=== Material for this task ===

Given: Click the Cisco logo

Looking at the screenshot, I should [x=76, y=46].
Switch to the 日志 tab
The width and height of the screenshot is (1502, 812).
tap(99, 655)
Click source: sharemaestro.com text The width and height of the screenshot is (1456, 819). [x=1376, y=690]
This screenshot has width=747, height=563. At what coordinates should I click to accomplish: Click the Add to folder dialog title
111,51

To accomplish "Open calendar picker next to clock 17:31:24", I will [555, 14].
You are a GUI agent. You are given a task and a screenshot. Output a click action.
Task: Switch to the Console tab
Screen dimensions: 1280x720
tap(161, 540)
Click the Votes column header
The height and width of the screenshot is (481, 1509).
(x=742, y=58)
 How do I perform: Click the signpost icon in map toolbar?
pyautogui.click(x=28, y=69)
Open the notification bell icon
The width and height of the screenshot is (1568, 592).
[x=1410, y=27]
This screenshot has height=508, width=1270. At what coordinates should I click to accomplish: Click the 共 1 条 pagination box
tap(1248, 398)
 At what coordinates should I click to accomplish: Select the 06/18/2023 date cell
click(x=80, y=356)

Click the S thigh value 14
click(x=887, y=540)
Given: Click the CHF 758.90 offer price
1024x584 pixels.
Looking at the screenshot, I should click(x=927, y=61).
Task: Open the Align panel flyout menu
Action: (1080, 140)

===

**What needs to be done**: Recast the lines from the one containing "You are a GUI" through the one containing "tap(1248, 398)", both included, as a JSON list of strings with one string per line. Omit blank lines.

**Answer to the problem**:
[
  "You are a GUI agent. You are given a task and a screenshot. Output a click action.",
  "Task: Switch to the Console tab",
  "Screen dimensions: 1280x720",
  "tap(161, 540)",
  "Click the Votes column header",
  "The height and width of the screenshot is (481, 1509).",
  "(x=742, y=58)",
  " How do I perform: Click the signpost icon in map toolbar?",
  "pyautogui.click(x=28, y=69)",
  "Open the notification bell icon",
  "The width and height of the screenshot is (1568, 592).",
  "[x=1410, y=27]",
  "This screenshot has height=508, width=1270. At what coordinates should I click to accomplish: Click the 共 1 条 pagination box",
  "tap(1248, 398)"
]